Surprising fact: Yonkers is the fourth largest city in New York state, ahead of Syracuse and Albany. Home to 195,000 people and covering 18 square miles, the city exists (almost literally) in the shadow of the great metropolis immediately to its south. I grew up in the Riverdale section of the Bronx, and as a teenager Yonkers was wearingly familiar to me. It was not an especially pretty place to visit, but it’s movie theaters and shopping malls were easier to reach than midtown or Times Square. Plus, many of my friends lived there.

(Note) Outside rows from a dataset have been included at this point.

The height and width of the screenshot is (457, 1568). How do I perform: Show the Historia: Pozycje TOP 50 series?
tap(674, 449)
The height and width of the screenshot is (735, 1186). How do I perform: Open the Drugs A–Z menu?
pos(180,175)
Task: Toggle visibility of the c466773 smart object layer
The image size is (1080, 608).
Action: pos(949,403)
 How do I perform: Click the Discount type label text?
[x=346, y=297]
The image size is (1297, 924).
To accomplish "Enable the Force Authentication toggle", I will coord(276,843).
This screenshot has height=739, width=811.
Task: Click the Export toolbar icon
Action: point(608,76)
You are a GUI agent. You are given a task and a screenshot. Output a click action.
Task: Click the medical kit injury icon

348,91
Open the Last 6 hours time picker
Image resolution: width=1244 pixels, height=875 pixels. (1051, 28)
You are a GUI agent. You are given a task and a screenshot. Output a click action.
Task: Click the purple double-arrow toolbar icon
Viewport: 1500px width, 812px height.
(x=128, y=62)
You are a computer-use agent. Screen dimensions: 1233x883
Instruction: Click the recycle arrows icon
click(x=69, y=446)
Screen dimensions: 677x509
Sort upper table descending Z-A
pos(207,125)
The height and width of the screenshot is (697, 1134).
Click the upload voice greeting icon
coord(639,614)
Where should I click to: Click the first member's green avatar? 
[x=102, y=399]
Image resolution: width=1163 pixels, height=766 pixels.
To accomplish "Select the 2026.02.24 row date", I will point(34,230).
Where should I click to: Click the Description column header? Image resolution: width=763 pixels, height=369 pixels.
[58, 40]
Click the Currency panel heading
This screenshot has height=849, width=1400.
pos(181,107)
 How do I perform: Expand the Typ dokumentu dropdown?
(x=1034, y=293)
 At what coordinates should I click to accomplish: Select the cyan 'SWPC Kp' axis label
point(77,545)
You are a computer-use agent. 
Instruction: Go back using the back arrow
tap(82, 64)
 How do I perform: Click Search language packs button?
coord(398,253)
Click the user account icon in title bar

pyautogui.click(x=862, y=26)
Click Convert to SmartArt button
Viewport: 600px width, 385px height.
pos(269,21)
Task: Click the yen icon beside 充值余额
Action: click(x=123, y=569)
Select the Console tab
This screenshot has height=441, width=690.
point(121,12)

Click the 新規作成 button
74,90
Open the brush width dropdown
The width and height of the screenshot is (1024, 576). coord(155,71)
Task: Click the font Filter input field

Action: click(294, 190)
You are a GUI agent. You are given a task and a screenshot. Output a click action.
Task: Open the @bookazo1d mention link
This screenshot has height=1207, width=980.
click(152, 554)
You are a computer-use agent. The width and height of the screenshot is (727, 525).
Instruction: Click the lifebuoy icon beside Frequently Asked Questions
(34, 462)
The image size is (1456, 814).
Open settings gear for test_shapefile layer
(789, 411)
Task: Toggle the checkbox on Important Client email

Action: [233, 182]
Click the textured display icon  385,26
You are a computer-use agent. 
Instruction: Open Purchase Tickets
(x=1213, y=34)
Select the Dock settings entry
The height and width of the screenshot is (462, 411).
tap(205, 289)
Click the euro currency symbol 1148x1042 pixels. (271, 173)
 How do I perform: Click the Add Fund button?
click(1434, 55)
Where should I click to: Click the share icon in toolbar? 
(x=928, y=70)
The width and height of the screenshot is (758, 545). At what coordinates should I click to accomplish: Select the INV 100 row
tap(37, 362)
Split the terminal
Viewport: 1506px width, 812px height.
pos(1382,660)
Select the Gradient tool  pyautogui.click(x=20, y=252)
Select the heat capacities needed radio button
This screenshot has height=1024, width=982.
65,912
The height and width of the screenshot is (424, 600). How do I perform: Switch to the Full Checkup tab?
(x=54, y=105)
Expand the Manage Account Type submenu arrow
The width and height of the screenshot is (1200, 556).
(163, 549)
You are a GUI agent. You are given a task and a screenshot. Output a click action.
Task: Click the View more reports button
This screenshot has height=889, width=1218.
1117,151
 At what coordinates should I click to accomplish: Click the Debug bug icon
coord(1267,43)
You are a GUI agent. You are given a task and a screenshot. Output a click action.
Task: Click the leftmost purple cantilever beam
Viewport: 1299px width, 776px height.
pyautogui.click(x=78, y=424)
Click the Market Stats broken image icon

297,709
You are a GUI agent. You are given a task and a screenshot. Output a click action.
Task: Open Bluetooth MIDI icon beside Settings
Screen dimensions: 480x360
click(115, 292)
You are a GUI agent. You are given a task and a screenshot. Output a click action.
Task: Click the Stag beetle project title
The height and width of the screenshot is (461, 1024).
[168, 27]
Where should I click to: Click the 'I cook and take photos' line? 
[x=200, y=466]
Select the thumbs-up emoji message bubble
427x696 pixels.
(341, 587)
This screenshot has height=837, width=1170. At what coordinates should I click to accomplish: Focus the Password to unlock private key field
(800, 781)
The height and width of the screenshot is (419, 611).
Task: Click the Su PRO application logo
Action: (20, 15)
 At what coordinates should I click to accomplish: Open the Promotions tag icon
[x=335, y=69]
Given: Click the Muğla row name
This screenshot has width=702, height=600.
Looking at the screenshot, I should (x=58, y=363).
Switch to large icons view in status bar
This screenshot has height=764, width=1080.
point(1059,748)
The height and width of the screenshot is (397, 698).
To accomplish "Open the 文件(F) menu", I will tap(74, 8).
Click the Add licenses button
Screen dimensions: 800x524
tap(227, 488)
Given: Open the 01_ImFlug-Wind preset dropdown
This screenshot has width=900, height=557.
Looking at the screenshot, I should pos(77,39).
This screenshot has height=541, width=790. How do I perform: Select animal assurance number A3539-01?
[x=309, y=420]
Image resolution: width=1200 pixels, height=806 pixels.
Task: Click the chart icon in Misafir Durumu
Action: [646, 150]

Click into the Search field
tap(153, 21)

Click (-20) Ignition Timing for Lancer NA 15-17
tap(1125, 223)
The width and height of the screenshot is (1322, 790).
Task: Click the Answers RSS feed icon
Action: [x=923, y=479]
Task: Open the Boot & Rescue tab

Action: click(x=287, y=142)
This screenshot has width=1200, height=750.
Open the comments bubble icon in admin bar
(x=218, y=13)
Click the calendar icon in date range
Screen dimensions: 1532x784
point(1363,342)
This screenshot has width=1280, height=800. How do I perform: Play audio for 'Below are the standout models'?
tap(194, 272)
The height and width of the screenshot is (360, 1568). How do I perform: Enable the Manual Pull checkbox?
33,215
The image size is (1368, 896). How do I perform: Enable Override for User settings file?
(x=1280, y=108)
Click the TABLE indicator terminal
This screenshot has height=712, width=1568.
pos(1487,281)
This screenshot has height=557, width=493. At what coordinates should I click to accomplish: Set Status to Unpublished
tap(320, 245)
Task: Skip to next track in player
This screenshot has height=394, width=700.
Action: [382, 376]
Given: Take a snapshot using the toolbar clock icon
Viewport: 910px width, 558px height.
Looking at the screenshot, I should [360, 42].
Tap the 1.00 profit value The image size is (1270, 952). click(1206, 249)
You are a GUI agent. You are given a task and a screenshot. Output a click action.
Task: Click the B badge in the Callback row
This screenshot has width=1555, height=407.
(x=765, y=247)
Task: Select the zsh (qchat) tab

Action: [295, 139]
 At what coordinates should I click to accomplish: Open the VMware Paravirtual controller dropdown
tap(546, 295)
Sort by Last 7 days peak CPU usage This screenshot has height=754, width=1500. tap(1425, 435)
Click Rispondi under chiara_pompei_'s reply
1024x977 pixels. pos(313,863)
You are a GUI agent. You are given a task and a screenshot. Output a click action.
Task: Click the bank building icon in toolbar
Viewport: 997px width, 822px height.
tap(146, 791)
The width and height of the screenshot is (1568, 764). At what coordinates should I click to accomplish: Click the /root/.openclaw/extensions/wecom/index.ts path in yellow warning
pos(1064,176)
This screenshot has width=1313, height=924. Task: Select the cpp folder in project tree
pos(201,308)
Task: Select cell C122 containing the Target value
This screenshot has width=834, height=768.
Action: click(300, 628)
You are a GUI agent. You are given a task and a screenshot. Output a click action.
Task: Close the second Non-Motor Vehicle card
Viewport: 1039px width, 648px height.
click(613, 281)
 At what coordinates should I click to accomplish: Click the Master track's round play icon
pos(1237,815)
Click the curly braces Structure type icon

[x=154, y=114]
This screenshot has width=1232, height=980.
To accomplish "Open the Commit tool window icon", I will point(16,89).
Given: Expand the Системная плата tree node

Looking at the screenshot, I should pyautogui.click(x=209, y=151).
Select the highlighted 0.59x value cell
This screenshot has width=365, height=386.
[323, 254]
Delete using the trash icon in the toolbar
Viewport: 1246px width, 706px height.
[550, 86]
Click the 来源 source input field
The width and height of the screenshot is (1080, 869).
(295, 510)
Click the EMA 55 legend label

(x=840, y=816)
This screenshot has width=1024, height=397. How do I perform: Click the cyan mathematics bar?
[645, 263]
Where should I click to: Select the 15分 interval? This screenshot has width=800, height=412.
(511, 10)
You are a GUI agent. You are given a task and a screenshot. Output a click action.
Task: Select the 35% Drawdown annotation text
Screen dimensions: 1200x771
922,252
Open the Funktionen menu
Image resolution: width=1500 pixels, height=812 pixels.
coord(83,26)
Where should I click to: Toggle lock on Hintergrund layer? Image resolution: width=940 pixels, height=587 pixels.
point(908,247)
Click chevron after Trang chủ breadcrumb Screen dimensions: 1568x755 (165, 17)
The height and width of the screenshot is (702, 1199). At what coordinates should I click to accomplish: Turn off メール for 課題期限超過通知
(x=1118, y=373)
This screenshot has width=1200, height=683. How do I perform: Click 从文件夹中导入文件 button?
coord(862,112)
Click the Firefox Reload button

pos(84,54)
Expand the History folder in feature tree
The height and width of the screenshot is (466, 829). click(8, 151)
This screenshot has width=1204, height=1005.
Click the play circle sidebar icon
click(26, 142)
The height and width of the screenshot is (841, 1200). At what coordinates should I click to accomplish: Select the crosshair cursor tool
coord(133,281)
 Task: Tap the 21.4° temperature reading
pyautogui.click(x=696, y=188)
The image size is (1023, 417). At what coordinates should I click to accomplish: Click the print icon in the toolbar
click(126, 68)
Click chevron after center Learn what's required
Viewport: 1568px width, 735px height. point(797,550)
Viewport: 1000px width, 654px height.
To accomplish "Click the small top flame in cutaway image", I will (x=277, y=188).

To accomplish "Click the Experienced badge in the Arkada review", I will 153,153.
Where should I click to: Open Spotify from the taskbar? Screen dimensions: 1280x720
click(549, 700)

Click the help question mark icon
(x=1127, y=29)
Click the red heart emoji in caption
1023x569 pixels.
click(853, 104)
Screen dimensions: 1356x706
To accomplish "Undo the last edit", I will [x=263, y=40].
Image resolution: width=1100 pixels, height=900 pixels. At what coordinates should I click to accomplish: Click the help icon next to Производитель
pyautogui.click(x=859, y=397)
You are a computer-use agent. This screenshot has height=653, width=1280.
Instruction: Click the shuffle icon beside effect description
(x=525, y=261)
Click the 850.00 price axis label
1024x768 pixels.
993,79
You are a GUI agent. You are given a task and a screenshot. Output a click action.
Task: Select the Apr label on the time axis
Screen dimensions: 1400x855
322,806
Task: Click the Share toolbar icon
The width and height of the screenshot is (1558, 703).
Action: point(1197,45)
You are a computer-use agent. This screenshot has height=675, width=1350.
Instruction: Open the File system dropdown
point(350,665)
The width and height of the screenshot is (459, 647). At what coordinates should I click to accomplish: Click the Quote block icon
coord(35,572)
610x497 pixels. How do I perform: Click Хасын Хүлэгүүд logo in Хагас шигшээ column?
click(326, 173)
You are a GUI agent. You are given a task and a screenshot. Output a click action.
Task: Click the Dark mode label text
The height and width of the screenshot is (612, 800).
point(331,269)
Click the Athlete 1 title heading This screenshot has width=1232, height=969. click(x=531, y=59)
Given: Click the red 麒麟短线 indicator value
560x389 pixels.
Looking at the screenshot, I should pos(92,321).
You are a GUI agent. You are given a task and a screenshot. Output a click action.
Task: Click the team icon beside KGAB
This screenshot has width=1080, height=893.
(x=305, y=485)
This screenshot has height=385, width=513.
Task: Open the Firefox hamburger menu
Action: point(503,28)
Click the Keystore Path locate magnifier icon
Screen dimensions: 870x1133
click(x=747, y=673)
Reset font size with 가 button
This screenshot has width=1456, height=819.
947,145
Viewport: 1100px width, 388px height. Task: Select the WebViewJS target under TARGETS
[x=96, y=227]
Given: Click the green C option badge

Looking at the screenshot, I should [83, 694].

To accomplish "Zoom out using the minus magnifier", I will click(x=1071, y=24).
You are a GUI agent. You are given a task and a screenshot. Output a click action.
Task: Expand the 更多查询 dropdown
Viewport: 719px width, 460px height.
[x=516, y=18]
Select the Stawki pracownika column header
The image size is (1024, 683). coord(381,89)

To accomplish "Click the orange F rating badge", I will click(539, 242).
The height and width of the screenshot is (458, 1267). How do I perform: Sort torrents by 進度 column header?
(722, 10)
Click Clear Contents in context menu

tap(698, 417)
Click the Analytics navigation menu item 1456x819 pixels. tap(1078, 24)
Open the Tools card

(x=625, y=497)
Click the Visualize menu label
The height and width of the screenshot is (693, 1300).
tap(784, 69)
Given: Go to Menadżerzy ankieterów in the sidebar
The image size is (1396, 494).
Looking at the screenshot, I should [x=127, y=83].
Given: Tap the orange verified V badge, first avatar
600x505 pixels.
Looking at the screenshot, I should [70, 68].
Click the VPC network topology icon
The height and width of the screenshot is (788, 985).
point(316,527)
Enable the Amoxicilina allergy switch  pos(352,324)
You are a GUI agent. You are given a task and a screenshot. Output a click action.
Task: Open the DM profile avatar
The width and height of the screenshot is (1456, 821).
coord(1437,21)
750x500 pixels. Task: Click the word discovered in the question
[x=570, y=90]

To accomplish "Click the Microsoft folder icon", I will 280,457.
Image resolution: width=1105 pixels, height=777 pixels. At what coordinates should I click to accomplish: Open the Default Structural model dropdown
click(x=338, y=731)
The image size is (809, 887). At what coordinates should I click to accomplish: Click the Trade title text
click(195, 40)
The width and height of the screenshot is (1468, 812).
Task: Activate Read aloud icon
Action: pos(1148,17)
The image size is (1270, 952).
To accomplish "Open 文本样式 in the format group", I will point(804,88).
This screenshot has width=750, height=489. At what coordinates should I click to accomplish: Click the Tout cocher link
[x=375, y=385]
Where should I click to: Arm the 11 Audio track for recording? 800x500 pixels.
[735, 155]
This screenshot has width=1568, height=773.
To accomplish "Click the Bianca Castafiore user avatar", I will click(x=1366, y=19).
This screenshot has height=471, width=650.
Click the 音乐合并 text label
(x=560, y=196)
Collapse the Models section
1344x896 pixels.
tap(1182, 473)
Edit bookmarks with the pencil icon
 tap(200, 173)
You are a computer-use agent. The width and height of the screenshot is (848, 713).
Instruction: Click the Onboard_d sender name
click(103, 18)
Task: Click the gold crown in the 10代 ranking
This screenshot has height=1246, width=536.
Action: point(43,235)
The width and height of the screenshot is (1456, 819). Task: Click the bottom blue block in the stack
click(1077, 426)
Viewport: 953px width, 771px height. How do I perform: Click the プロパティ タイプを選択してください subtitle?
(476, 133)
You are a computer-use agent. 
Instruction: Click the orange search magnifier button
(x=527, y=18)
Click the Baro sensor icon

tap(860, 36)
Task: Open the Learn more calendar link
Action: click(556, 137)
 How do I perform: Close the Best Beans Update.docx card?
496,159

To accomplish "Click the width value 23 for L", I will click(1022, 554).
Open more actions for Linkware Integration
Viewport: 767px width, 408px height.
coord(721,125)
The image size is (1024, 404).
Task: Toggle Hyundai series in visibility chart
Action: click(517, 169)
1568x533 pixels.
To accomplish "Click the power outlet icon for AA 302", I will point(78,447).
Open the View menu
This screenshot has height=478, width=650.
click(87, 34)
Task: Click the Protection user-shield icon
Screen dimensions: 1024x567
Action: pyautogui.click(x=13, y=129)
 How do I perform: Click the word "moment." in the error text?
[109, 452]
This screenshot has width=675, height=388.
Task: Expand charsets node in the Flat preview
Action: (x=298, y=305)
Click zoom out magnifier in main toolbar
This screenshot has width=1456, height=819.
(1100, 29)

Then and now, Yonkers is a mystery for many New Yorkers, a place they pass through on the train on their way to more scenic parts of the Hudson Valley. The new HBO miniseries, "Show Me a Hero,” about the fraught politics of 1980s housing policies in Yonkers, may not change any of that, but it could lend the city the sort of pop culture attraction that Baltimore now enjoys thanks to “The Wire.” “Show Me a Hero” is also written by that show’s creator, David Simon, and is directed by Oscar winner Paul Haggis. Based on a non-fiction book by Lisa Belkin, it began airing on HBO last night and continues for the next two Sundays. I’ll be posting post-show commentary for the next two weeks.

It is obvious, from the moment the film begins, that Yonkers is a middle class town. The politicians wear ill-fitting suits and live in pretty but slightly run-down homes. City councilman Nick Wasicsko, played by Oscar Isaac, lives with his mother, but he has higher aspirations, including a new secretary in the mayor’s office and, possibly, the mayor’s office itself. He is invited to run for mayor by a colleague, and it is a sign of his narcissism that he agrees, even thought he knows he has little shot at hizzoner’s chair. 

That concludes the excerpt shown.